(To be done):
Write out the Du Bois timeline again, everything from "This collection of" down to "an oppressive society.", swapping "double consciousness" for "twofold awareness".

(Document extract):
>> start

Map of the distribution of African-American inhabitants of the 7th ward of Philadelphia, as published in The Philadelphia Negro by W. E. B. DuBois (1899). Map reproduction courtesy of the Norman B. Leventhal Map & Education Center at the Boston Public Library.


Designs “The Exhibit of American Negroes” for the 1900 World’s Fair in Paris

Prominent Black lawyer Thomas Calloway, a former classmate of Du Bois’ from Fisk, asks him to contribute a social study about African American life to the Exposition Universelle in Paris. Working with Calloway, educator Booker T. Washington, the assistant librarian at the Library of Congress Daniel Murray and current and former students at Atlanta University, Du Bois creates “The Exhibit of American Negroes” in just four months.

The exhibit, which aims to celebrate Black life at the turn of the century and challenge racist stereotypes, includes hundreds of photographs of daily life, 400 official patents by African Americans, an African American bibliography by the Library of Congress, a statuette of Frederick Douglass, as well as 63 handmade charts and graphs comprising two sociological studies. It’s a critical and popular success — though one that’s largely ignored by the white press — and is remembered as a landmark in the fields of both sociology and information design.

“The Exhibit of the American Negro” at the Exposition Universelle, Paris (1900). Special Collections and University Archives, University of Massachusetts Amherst Libraries.


Publishes The Souls of Black Folk

This collection of 13 non-fiction essay and one short story is now viewed as one of the most important and influential works on the African American experience ever written. In it, Du Bois elaborates on the themes that would dominate his life’s work: the color line, difficulty of life behind “the Veil” that kept opportunities from being available to Black people, and the concept of “double consciousness,” which is the internal conflict that comes from living as a subordinate, colonized group within an oppressive society.


Co-founds the Niagara Movement

To fight against racial segregation and disenfranchisement, Du Bois starts this Black civil rights organization along with newspaper editor and businessman William Monroe Trotter and other vanguard African American leaders. Though it only lasts for six years due internal squabbles and the opposition of Booker T. Washington, the Niagara Movement is seen as an important frontrunner to the NAACP.

Founders of the Niagara Movement (1905). Du Bois in the middle row in the white hat. Library of Congress.


Starts the NAACP

After the Springfield Race Riot of 1908, civil rights activists call for a major conference on race relations. The conference, held in New York in 1909, laid the foundation for the formation of the National Association for the Advancement of Colored People (NCAAP), which was founded by Du Bois, Ida B. Wells and others. Du Bois was the association’s director of research and edited its magazine, The Crisis, from 1910 to 1934, become an influential propagandist for Black protest.

An advertisement for The Crisis (circa 1925). 1909-An advertisement for The Crisis (circa 1925). Special Collections and University Archives, University of Massachusetts Amherst Libraries.


Leaves academia, becomes a socialist

No longer viewing the study of sociology as a sharp enough tool in the face of increasing violence against Black people, Du Bois leaves Atlanta University and shifts his focus from academia to full time activism.

>> end

(Dataset entries):
>> start

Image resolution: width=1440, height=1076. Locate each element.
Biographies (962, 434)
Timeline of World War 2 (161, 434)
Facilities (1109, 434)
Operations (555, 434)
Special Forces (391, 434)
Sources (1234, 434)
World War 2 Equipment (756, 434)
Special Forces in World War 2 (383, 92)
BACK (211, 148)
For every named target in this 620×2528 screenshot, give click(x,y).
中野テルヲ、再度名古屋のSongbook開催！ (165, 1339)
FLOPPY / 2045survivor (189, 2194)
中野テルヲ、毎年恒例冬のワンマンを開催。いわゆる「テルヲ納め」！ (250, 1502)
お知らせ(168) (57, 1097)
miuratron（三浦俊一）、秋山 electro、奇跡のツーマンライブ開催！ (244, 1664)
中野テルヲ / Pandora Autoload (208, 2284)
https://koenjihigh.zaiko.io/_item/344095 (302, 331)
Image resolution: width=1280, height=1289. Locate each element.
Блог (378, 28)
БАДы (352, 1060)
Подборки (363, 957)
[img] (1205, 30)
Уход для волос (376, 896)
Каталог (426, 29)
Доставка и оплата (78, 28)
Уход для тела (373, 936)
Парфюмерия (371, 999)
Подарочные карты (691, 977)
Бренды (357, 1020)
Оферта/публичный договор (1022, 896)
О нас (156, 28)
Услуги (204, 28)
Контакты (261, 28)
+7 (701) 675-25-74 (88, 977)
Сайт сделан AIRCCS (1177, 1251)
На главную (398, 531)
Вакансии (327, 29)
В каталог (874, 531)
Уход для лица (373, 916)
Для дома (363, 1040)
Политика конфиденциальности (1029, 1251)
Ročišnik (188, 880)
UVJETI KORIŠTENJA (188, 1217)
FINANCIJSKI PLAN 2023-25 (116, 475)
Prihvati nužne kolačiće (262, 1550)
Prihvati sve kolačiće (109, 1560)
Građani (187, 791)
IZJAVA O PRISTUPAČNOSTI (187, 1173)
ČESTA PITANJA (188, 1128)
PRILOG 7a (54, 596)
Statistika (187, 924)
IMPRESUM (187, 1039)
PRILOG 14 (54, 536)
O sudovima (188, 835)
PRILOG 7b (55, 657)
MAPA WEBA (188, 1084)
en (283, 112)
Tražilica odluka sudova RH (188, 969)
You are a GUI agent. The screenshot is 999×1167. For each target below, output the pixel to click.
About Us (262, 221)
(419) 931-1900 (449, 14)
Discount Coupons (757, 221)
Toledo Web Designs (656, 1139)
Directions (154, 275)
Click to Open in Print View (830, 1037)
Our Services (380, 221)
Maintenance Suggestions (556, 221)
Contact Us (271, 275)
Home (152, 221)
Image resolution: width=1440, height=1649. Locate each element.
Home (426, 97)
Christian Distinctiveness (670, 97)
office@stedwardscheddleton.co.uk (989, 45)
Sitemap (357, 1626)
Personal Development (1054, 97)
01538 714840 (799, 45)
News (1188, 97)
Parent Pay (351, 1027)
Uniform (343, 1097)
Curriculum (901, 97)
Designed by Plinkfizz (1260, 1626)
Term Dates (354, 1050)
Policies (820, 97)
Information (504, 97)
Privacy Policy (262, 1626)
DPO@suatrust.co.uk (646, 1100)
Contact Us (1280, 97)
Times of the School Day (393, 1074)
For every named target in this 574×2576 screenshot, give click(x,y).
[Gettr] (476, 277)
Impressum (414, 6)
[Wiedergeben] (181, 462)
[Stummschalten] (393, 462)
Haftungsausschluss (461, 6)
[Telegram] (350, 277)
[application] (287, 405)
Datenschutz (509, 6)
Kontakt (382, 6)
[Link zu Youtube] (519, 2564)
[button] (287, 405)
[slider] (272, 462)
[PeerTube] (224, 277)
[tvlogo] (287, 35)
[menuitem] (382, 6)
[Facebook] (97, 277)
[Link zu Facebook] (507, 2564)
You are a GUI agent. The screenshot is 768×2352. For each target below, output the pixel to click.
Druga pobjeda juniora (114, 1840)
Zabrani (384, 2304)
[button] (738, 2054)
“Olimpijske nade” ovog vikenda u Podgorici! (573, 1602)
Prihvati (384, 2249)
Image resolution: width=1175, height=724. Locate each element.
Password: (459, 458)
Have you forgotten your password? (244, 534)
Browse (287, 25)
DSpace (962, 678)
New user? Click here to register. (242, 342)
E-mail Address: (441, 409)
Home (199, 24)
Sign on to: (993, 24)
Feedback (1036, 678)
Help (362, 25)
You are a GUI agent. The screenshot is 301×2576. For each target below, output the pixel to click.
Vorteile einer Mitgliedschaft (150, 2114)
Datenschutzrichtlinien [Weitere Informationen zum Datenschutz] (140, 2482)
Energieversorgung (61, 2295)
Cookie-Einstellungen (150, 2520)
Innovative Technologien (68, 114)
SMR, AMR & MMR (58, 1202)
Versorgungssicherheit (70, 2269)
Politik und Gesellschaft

>> end

(Reply to the exercise):
This collection of 13 non-fiction essay and one short story is now viewed as one of the most important and influential works on the African American experience ever written. In it, Du Bois elaborates on the themes that would dominate his life’s work: the color line, difficulty of life behind “the Veil” that kept opportunities from being available to Black people, and the concept of “twofold awareness,” which is the internal conflict that comes from living as a subordinate, colonized group within an oppressive society.